From the post, FaunaDB initially had several issues, which they've generally resolved. Jepsen is open source, so I'm curious why a database company wouldn't run Jepsen internally, work out as many problems as they can, and then engage aphyr in order to get the official thumbs up. Given how important data integrity is, I would assume that any database company would be running Jepsen (or something equivalent) regularly in-house. If they are doing that, then how is it that aphyr finds so many previously unknown issues? And if they aren't running Jepsen in-house, why not?

[evanweaver]

This is a very good question, and to a substantial degree, this is what we did. We have internal QA systems that overlap Jepsen that catch most issues. We also ran our own Jepsen tests on the core product properties last year, fixed some issues and identified others, and reported the results on our blog.

However, correctness testing is fundamentally adversarial, like security penetration testing. Building a database is not easy, and testing a database is not easy either. It is a separate skill set, as anomalies that lingered for decades in other databases reveal. The engagement with the Jepsen team is explicitly designed to explore the entire product surface area for faults, not to apply Jepsen as it currently stands. Thus, a lot of custom work ensued on both sides to make sure that the database was both properly testable, and properly tested. The result of that work is what you see in the report.

The typical Jepsen report implicates not just implementation bugs, but the entire architecture of the system itself. Jepsen usually identifies anomalies that cannot be prevented even with a perfect implementation, which didn't happen here.

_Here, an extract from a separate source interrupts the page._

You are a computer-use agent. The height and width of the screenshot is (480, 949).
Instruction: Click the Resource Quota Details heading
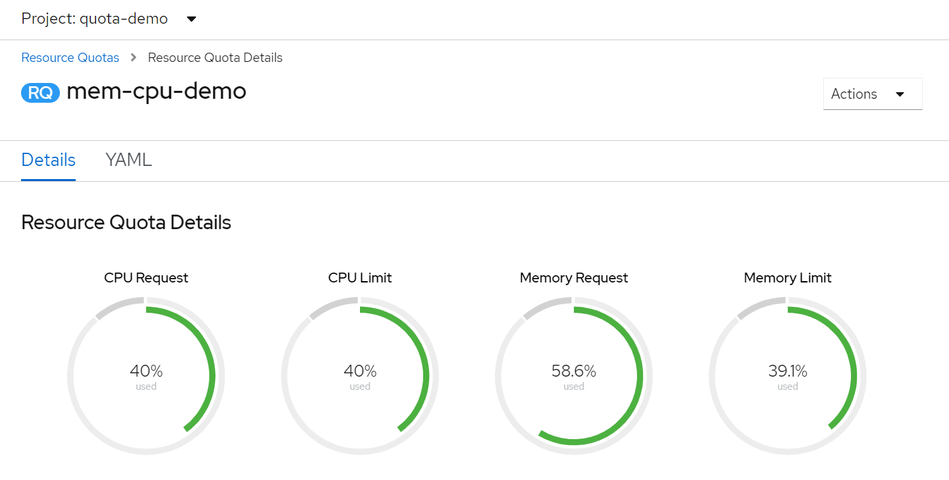coord(126,222)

Some vendors restrict their engagement with the Jepsen team to only what they have tested themselves already, although those tests are not always valid. This was not our mindset—we wanted to improve our database by taking advantage of Kyle’s expertise, not present a superficially perfect report that failed to actually exercise the potential faults of the system.

[aphyr]

To follow up on this a little bit--many of my clients do their own Jepsen testing, or have analogous tests using their own testing toolkit. When they engage me, the early part of my work is reviewing their existing tests, looking for problems, and then expanding and elaborating on those tests to find new issues in the DB.

Companies are finding bugs using Jepsen internally, which is great! But when they hire me, I'm usually able to find new behaviors. Some of that is exploring the concurrency and scheduling state space, some of it is reviewing code and looking for places where tests would fail to identify anomalies, some of it is designing new workloads or failure modes, and some is reading the histories and graphs, and using intuition to guide my search. I've been at this for five years now (gosh) and built up a good deal of expertise, and coming at a system with an outsider's perspective, and a different "box of tools", helps me explore the system in a different way.

I do work with my clients to determine what they'd like to focus on, and how much time I can give, but by and large, my clients let me guide the process, and I think the Jepsen analyses I've published are reasonably independent. If there's something I think would be useful to test, and we don't have time or the client isn't interested in exploring it, I note it in the future work section of the writeup.

It's not like clients are saying "please stick ONLY to these tests, we want a positive result." One of the things I love about my job is how much the vendors I work with care about fixing bugs and doing right by their users, and I love that I get to help them with that process. :)

[wmsiler]

Thanks for the response. That all makes sense. I assume the FaunaDB devs would have already tested and fixed all the scenarios they could come up with, so it's reasonable you'd want an outside party to come up with even more scenarios to examine.